The answer to this question will bring us nearer to the core of the social movement than any attempted definition. The French Socialist program begins with the assertion, "Socialism is a question of class." Class distinction is the generator of Socialism.
The ordinary social triptych—upper, middle, and lower classes—will not suffice us in our inquiry. We must distinguish between the functions of the classes. The upper class is a remnant of the feudal days, of the manorial times, when land-holding brought with it social distinction and political prerogative. In this sense we have no upper class in America. The middle class is composed of the business and professional element, and the lower class of the wage-earning element.

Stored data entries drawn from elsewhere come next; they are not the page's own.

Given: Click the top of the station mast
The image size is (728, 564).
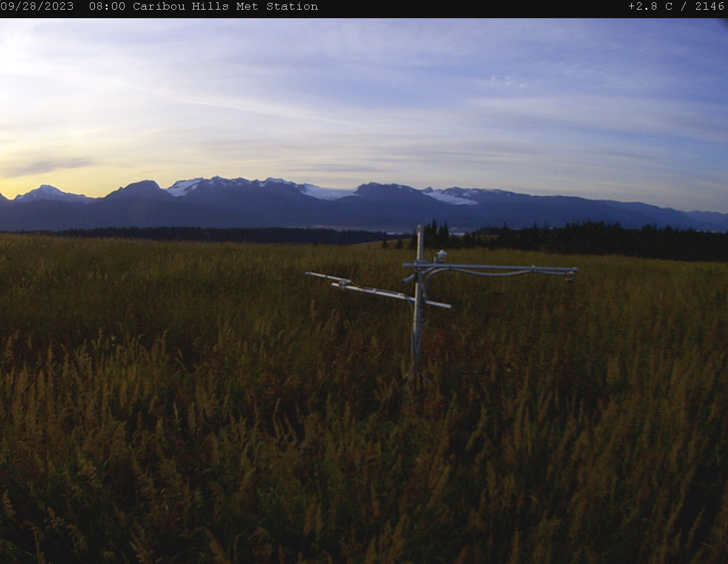Looking at the screenshot, I should 420,229.
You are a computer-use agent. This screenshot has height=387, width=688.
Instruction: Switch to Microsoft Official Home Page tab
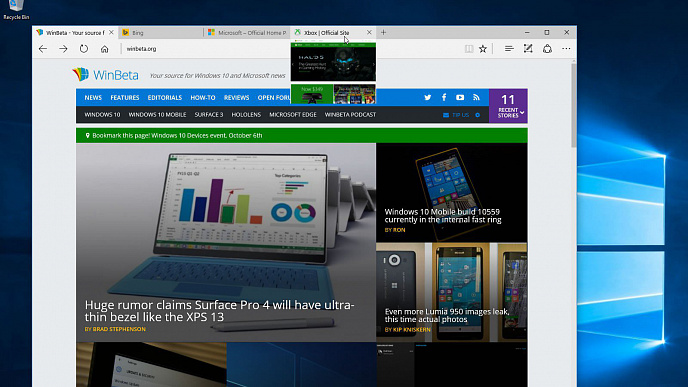pyautogui.click(x=247, y=32)
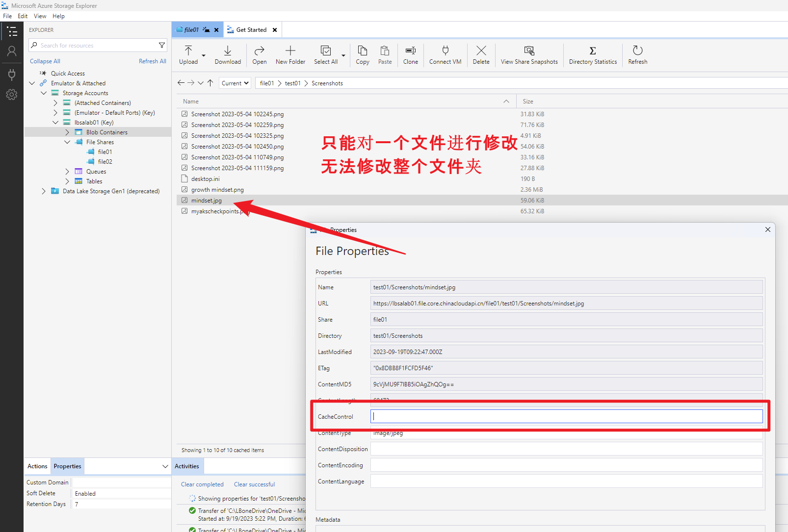The width and height of the screenshot is (788, 532).
Task: Click the Connect VM icon
Action: pos(445,51)
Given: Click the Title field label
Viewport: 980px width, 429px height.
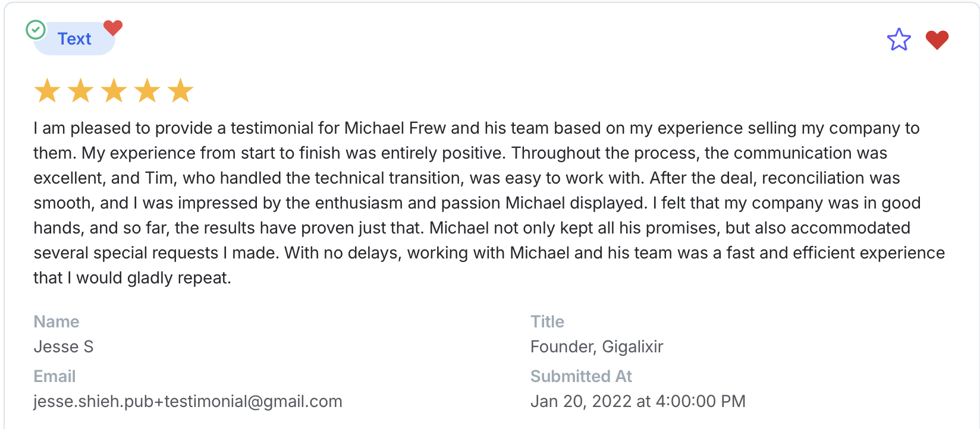Looking at the screenshot, I should (x=547, y=321).
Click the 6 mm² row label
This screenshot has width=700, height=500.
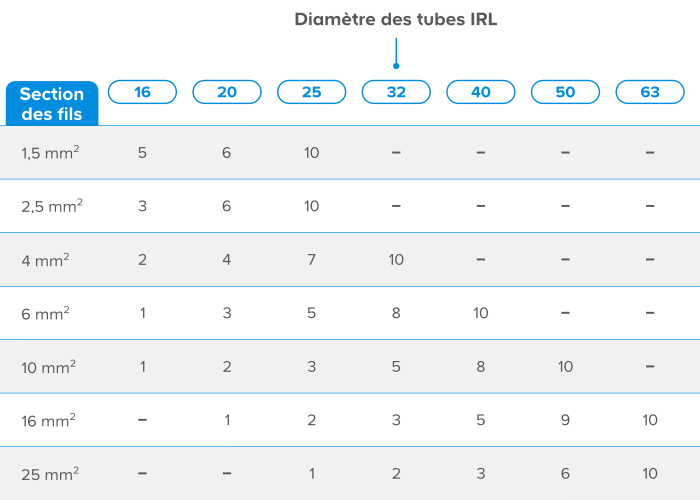point(46,313)
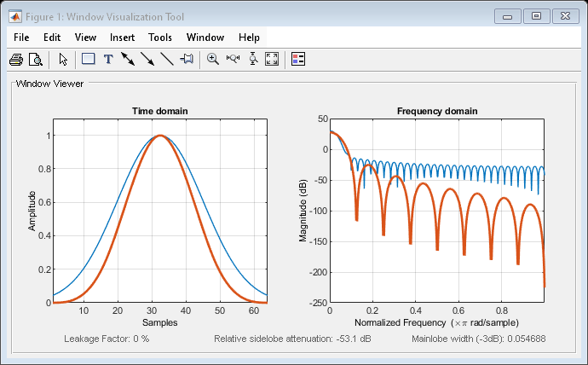588x365 pixels.
Task: Select the line annotation tool
Action: pyautogui.click(x=167, y=60)
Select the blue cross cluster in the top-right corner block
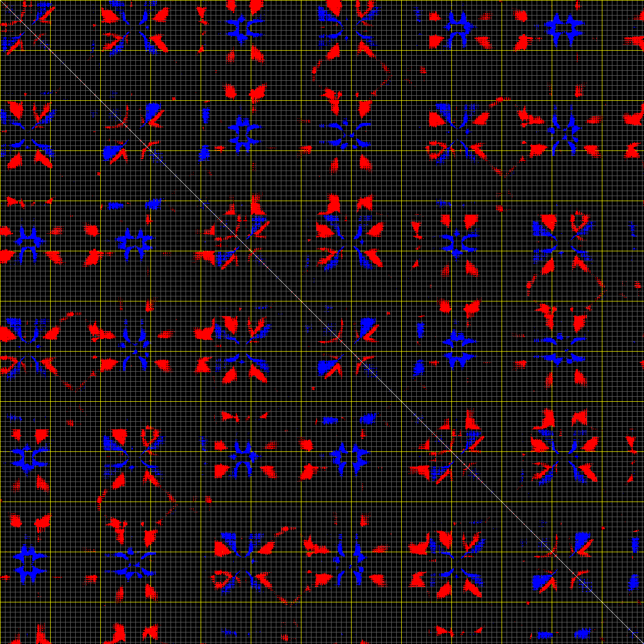 coord(565,29)
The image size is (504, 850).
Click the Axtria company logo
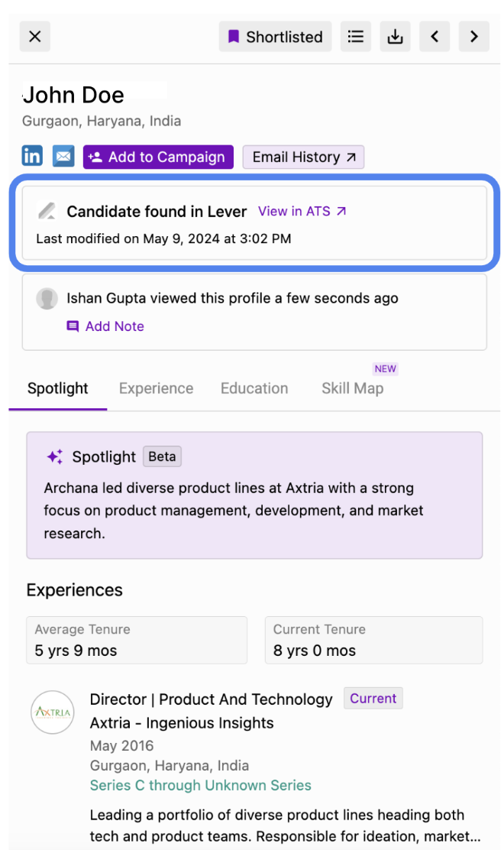click(x=53, y=712)
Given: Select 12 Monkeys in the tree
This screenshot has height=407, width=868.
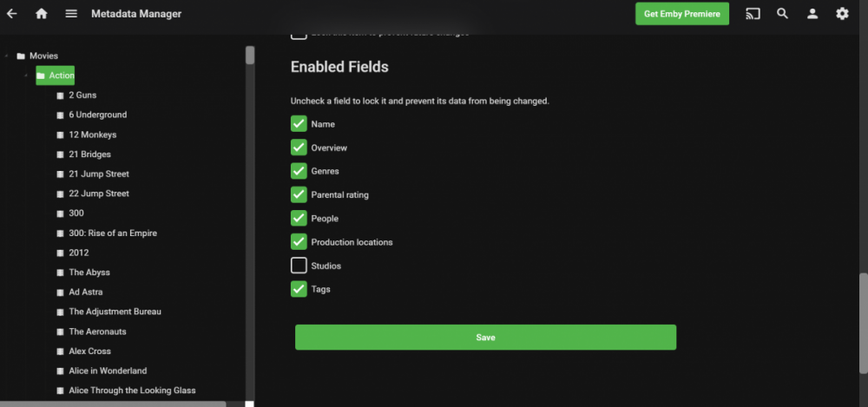Looking at the screenshot, I should pyautogui.click(x=92, y=135).
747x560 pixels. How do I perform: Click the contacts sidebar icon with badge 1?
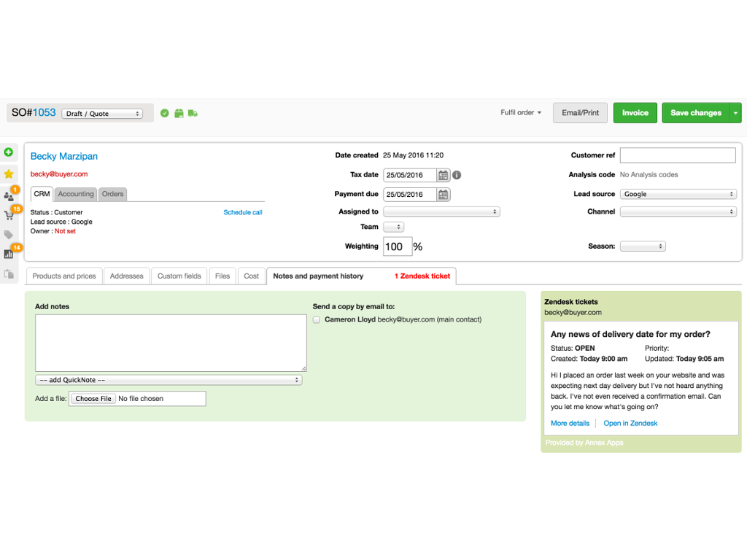(9, 196)
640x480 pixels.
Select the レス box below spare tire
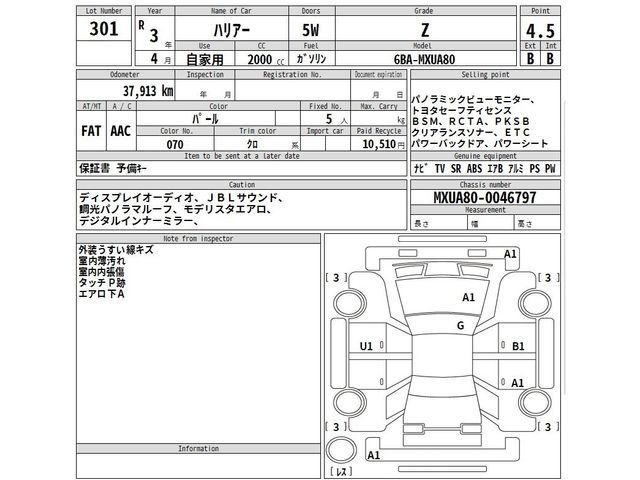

There are two words, as yet quite unfamiliar to American readers, which are met with constantly in European works on Socialism and are heard on every hand in political discussions—proletariat and bourgeois. The proletariat are the wage-earning class, the poor, the underlings. The bourgeois are roughly the middle class. The French divide them into petits bourgeois and grands bourgeois. Werner Sombart divides them into lower middle class, the manual laborers who represent the guild system, and bourgeoisie, the representatives of the capitalistic system.
It will thus be seen that these divisions have a historical basis. The upper class reflect the days of feudalism, of governmental prerogative and aristocracy. The middle class are the representatives of the guild and mercantile systems, when hand labor and later business acumen brought power and wealth to the craftsman and adventurer. The lower class are the homologues of the slaves, the serfs, the toilers, whose reward has constantly been measured by the standard of bare existence. Socialism arises consciously out of the efforts of this class to win for itself a share of the powers of the other classes. It is necessary to understand that while this class distinction is historic in origin it is essentially economic in fact. It is not "social"; a middle-class millionaire may be congenial to the social circles of the high-born. It is not political; a workingman may vote with any party he chooses. He may ally himself with the conservative Center as he sometimes does in Germany, or with the Liberal Party as he sometimes does in England, or with either of the old parties as he does in the United States. On the other hand, a bourgeois may be a Socialist and vote with the proletarians. Indeed, many of the Socialist leaders belong to the well-to-do middle class.